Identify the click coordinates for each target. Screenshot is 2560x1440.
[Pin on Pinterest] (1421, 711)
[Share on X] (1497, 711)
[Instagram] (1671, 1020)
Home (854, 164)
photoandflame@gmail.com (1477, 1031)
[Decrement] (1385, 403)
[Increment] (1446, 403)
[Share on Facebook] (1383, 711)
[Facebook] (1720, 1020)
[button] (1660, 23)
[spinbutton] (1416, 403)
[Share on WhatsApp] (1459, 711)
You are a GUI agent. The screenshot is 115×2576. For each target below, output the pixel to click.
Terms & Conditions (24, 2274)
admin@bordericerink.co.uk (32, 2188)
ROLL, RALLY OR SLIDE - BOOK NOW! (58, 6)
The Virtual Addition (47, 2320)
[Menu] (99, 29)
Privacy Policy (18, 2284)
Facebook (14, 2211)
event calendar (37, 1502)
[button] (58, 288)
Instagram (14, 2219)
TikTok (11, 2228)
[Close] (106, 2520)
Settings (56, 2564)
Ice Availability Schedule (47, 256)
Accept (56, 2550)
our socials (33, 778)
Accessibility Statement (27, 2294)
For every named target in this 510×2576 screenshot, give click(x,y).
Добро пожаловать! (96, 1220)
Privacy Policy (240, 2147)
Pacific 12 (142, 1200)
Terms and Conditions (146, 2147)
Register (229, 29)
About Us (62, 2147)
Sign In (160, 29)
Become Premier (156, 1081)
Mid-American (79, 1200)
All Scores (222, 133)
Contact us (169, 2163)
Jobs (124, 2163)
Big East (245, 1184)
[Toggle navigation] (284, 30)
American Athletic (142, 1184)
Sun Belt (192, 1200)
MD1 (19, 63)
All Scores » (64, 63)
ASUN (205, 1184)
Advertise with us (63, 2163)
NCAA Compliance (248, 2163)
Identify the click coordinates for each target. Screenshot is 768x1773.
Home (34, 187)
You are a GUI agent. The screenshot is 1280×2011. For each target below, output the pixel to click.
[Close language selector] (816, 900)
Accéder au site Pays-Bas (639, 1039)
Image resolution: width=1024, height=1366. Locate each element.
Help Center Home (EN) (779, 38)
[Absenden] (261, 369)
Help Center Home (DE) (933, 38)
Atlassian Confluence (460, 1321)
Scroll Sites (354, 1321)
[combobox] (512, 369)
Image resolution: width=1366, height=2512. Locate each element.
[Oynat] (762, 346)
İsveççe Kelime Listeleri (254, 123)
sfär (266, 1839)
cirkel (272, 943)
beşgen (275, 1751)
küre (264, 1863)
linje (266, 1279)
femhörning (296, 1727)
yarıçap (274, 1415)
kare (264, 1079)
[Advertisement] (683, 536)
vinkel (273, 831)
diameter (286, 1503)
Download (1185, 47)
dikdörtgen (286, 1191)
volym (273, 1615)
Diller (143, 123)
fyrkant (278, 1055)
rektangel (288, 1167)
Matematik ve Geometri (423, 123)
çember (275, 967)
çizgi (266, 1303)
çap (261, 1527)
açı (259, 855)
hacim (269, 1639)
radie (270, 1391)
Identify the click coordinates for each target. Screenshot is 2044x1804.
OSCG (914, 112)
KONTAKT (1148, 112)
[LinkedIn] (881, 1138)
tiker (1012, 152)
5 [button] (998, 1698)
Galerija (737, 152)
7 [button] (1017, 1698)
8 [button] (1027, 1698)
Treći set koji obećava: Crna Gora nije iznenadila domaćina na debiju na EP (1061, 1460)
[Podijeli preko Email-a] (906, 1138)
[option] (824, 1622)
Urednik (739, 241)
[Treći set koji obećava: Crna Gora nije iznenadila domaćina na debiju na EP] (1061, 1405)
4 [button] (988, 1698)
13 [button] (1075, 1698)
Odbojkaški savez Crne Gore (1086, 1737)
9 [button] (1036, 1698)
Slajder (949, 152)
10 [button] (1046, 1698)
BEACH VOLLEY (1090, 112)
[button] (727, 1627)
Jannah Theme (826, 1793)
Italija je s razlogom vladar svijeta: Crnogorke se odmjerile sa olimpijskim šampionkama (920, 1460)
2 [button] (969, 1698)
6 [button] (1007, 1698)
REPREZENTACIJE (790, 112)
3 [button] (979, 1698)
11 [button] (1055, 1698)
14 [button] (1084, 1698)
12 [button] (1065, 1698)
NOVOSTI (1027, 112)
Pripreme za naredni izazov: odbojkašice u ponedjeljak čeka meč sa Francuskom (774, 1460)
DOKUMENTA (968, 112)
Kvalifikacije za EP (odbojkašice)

........

**Action item:**
Every record must be transcribed exactly, with no line skipped.

**Exercise answer:**
Identify the click coordinates for each target. Screenshot is 2560x1440.
[Pin on Pinterest] (1421, 711)
[Share on X] (1497, 711)
[Instagram] (1671, 1020)
Home (854, 164)
photoandflame@gmail.com (1477, 1031)
[Decrement] (1385, 403)
[Increment] (1446, 403)
[Share on Facebook] (1383, 711)
[Facebook] (1720, 1020)
[button] (1660, 23)
[spinbutton] (1416, 403)
[Share on WhatsApp] (1459, 711)
You are a GUI agent. The screenshot is 115×2576. For each target below, output the pixel to click.
Terms & Conditions (24, 2274)
admin@bordericerink.co.uk (32, 2188)
ROLL, RALLY OR SLIDE - BOOK NOW! (58, 6)
The Virtual Addition (47, 2320)
[Menu] (99, 29)
Privacy Policy (18, 2284)
Facebook (14, 2211)
event calendar (37, 1502)
[button] (58, 288)
Instagram (14, 2219)
TikTok (11, 2228)
[Close] (106, 2520)
Settings (56, 2564)
Ice Availability Schedule (47, 256)
Accept (56, 2550)
our socials (33, 778)
Accessibility Statement (27, 2294)
For every named target in this 510×2576 screenshot, give click(x,y).
Добро пожаловать! (96, 1220)
Privacy Policy (240, 2147)
Pacific 12 (142, 1200)
Terms and Conditions (146, 2147)
Register (229, 29)
About Us (62, 2147)
Sign In (160, 29)
Become Premier (156, 1081)
Mid-American (79, 1200)
All Scores (222, 133)
Contact us (169, 2163)
Jobs (124, 2163)
Big East (245, 1184)
[Toggle navigation] (284, 30)
American Athletic (142, 1184)
Sun Belt (192, 1200)
MD1 (19, 63)
All Scores » (64, 63)
ASUN (205, 1184)
Advertise with us (63, 2163)
NCAA Compliance (248, 2163)
Identify the click coordinates for each target. Screenshot is 768x1773.
Home (34, 187)
You are a GUI agent. The screenshot is 1280×2011. For each target below, output the pixel to click.
[Close language selector] (816, 900)
Accéder au site Pays-Bas (639, 1039)
Image resolution: width=1024, height=1366. Locate each element.
Help Center Home (EN) (779, 38)
[Absenden] (261, 369)
Help Center Home (DE) (933, 38)
Atlassian Confluence (460, 1321)
Scroll Sites (354, 1321)
[combobox] (512, 369)
Image resolution: width=1366, height=2512. Locate each element.
[Oynat] (762, 346)
İsveççe Kelime Listeleri (254, 123)
sfär (266, 1839)
cirkel (272, 943)
beşgen (275, 1751)
küre (264, 1863)
linje (266, 1279)
femhörning (296, 1727)
yarıçap (274, 1415)
kare (264, 1079)
[Advertisement] (683, 536)
vinkel (273, 831)
diameter (286, 1503)
Download (1185, 47)
dikdörtgen (286, 1191)
volym (273, 1615)
Diller (143, 123)
fyrkant (278, 1055)
rektangel (288, 1167)
Matematik ve Geometri (423, 123)
çember (275, 967)
çizgi (266, 1303)
çap (261, 1527)
açı (259, 855)
hacim (269, 1639)
radie (270, 1391)
Identify the click coordinates for each target. Screenshot is 2044x1804.
OSCG (914, 112)
KONTAKT (1148, 112)
[LinkedIn] (881, 1138)
tiker (1012, 152)
5 [button] (998, 1698)
Galerija (737, 152)
7 [button] (1017, 1698)
8 [button] (1027, 1698)
Treći set koji obećava: Crna Gora nije iznenadila domaćina na debiju na EP (1061, 1460)
[Podijeli preko Email-a] (906, 1138)
[option] (824, 1622)
Urednik (739, 241)
[Treći set koji obećava: Crna Gora nije iznenadila domaćina na debiju na EP] (1061, 1405)
4 [button] (988, 1698)
13 [button] (1075, 1698)
Odbojkaški savez Crne Gore (1086, 1737)
9 [button] (1036, 1698)
Slajder (949, 152)
10 [button] (1046, 1698)
BEACH VOLLEY (1090, 112)
[button] (727, 1627)
Jannah Theme (826, 1793)
Italija je s razlogom vladar svijeta: Crnogorke se odmjerile sa olimpijskim šampionkama (920, 1460)
2 [button] (969, 1698)
6 [button] (1007, 1698)
REPREZENTACIJE (790, 112)
3 [button] (979, 1698)
11 [button] (1055, 1698)
14 [button] (1084, 1698)
12 [button] (1065, 1698)
NOVOSTI (1027, 112)
Pripreme za naredni izazov: odbojkašice u ponedjeljak čeka meč sa Francuskom (774, 1460)
DOKUMENTA (968, 112)
Kvalifikacije za EP (odbojkašice)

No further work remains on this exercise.